A quick and flavorful one-pot meal combining chicken, rice, and spices, perfect for weeknight dinners.
Author:Caroline Tasty
Prep Time:10 minutes
Cook Time:35 minutes
Total Time:45 minutes
Yield:4 servings
Category:Main Course
Method:One-Pot Cooking
Cuisine:Spanish
Diet:Gluten-Free
Ingredients
Scale
Bone-in or boneless chicken thighs
1 cup long-grain rice
1 cup diced tomatoes
1 cup chicken broth
1 medium onion, finely chopped
2 cloves garlic, minced
1 red bell pepper, diced
2 tbsp olive oil
1 tsp smoked paprika
1 tsp cumin
1 tsp oregano
Salt and pepper to taste
Chopped parsley or cilantro for garnish
Lemon wedges for serving
Instructions
Prep ingredients: Finely chop onion, mince garlic, dice red bell pepper. Pat chicken thighs dry and season with salt and pepper.

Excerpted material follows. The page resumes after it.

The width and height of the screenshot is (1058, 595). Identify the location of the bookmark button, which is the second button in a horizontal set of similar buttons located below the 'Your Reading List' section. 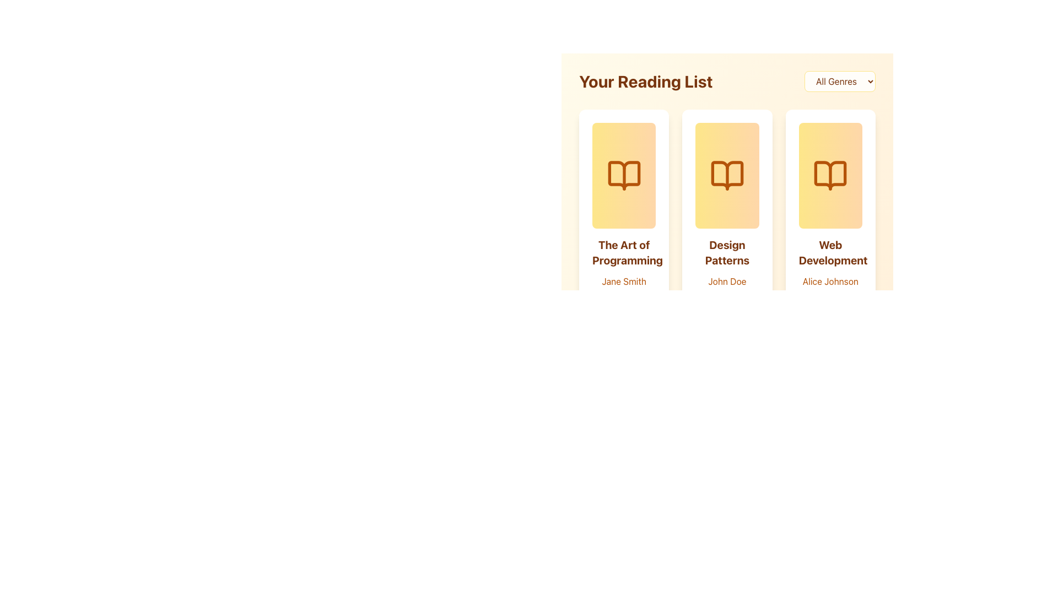
(624, 353). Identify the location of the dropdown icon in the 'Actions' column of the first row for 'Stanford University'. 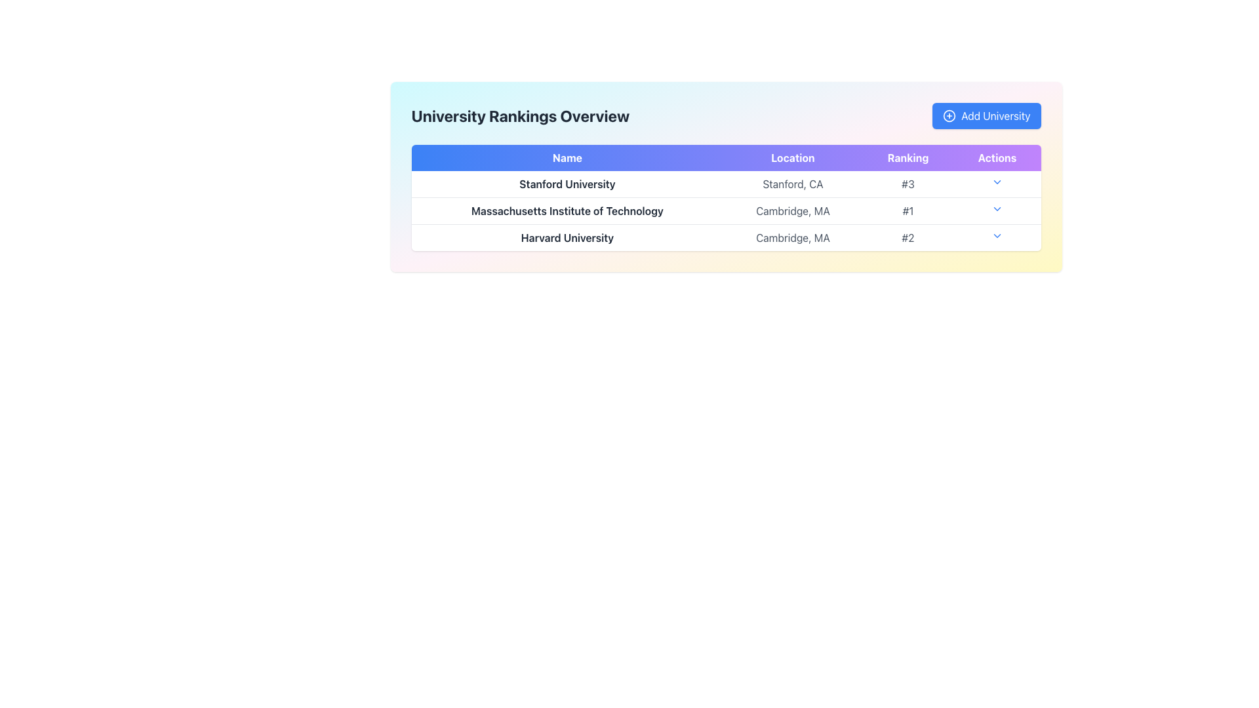
(997, 182).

Brown the chicken: Heat olive oil over medium-high in a Dutch oven. Place chicken skin-side down until golden, about 5-6 minutes, then flip and cook for 3-4 minutes more. Remove from pot.
Sauté the veggies: Lower heat to medium, add onion and red pepper. Cook for 4 minutes, then add garlic for 1 minute until fragrant.
Add spices and rice: Stir in smoked paprika, cumin, oregano, and coat veggies. Add rice and toast for 1-2 minutes.
Add liquids and chicken: Pour in diced tomatoes and chicken broth, stir, then nestle chicken skin-side up into pot.
Simmer covered: Bring to a boil, reduce to low, cover tightly, and simmer for 20-25 minutes until rice is tender and chicken reaches 165°F internal temperature.
Rest and finish: Remove pot from heat and let sit covered for 5 minutes.
Garnish and serve: Sprinkle with chopped parsley or cilantro and serve with lemon wedges.
Notes
Brown chicken in batches to avoid steaming. Let the pot rest before serving for even cooking.